Open IvoMerchiers opened 5 years ago

IvoMerchiers commented 5 years ago

TPOT does not distinguish between discrete and continous hyper parameters and treats everything as discrete values.

Motivation for the issue

Many models rely on continuous parameters that can vary largely in scale depending on the dataset (for example C in a SVM). However, TPOT only supports describing parameters as a list of possible values and as far as I can tell, it only uses this limited list as possible values.

As a result, if users select a parameter grid that is either too wide or too narrow for his problem, then TPOT might fail to find a good solution. Even if users just use TPOT out of the box, this problem might occur.

Proposed solutions:

There might be better ways, but I though of two approaches:

  1. Probability distribution. Methods such as RandomizedSearchCV or Bayesian optimization methods allow users to define a probability distribution for the values.
  2. Interpolation. When performing mutations or recombination between parents that have the same steps, continous variables could respectively receive a random noise or be interpolated from their parents. This would allow them to discover good hyperparameters in a fashion similar to Bayesian hyperoptimization.
trangdata commented 5 years ago

@IvoMerchiers thank you for the great suggestions!

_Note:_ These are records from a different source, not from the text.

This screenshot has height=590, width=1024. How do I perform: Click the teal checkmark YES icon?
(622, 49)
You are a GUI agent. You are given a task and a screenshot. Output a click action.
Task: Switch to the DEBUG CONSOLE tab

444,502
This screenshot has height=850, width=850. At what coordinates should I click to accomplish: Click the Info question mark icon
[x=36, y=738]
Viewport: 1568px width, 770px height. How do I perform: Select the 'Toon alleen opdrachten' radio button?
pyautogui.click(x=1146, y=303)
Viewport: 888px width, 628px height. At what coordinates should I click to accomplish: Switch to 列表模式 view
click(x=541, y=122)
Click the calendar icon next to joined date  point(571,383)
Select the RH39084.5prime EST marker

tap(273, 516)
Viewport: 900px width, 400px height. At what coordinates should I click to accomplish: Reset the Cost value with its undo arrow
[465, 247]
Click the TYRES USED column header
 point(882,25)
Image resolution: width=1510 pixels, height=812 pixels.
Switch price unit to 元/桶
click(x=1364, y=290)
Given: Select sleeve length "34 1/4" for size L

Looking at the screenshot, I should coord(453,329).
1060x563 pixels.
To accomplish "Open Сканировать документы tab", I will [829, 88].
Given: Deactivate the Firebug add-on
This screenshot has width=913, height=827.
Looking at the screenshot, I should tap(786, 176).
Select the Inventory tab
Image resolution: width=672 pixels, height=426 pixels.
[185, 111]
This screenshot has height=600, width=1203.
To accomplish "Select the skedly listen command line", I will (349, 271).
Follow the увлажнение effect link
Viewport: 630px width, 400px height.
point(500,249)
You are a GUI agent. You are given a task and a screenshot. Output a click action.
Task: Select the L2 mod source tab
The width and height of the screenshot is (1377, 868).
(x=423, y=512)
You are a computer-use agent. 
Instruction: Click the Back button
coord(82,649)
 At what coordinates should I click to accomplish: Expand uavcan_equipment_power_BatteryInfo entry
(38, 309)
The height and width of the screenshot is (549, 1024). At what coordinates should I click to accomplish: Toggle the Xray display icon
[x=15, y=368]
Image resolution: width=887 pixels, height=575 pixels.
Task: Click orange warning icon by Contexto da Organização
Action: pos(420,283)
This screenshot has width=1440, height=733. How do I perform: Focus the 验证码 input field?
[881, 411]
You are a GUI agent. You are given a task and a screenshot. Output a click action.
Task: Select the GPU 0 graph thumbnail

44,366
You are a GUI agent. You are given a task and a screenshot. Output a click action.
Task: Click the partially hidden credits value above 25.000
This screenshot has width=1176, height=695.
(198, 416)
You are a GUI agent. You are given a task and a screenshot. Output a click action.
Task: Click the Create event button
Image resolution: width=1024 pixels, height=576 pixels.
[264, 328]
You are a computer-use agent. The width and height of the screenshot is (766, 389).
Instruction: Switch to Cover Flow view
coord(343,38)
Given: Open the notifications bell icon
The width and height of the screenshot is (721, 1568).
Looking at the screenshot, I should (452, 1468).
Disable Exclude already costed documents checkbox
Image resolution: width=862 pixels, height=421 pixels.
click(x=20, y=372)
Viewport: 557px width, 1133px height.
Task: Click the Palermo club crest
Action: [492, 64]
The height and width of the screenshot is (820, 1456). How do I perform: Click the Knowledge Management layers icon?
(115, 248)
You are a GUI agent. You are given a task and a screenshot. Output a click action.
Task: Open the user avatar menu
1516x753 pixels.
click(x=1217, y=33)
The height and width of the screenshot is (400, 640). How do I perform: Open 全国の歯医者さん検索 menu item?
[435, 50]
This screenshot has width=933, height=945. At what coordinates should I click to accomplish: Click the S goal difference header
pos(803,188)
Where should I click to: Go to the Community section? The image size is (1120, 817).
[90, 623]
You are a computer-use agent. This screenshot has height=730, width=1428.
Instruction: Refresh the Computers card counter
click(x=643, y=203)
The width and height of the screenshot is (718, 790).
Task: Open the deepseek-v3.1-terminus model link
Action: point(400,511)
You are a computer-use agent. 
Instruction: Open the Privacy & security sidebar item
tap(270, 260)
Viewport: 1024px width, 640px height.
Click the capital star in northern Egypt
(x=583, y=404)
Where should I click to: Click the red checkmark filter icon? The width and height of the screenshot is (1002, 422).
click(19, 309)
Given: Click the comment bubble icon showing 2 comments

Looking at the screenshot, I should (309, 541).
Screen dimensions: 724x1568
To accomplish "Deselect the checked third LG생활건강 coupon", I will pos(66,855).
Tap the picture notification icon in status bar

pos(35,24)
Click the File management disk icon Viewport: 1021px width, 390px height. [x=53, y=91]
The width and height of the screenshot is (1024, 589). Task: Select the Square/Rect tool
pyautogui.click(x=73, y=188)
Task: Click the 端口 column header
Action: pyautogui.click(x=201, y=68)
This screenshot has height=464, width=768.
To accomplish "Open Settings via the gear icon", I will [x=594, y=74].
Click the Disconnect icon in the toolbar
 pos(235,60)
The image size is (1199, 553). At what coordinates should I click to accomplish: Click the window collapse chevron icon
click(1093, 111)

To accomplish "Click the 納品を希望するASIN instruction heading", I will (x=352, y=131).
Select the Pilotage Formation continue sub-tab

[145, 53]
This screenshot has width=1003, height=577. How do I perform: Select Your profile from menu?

Probability distribution. Methods such as RandomizedSearchCV or Bayesian optimization methods allow users to define a probability distribution for the values.

I guess we can always manually create a list of values drawn from a particular distribution for a hyperparameter to add to config_dict, but I agree, it would be nice to have this step automated as well. It would also support your following idea:

Interpolation. When performing mutations or recombination between parents that have the same steps, continous variables could respectively receive a random noise or be interpolated from their parents. This would allow them to discover good hyperparameters in a fashion similar to Bayesian hyperoptimization.

This is very intriguing! We'll have to think more about how this fine tuning affects overall performance and computation time, but if you have an idea on how this will be implemented, we're all ears!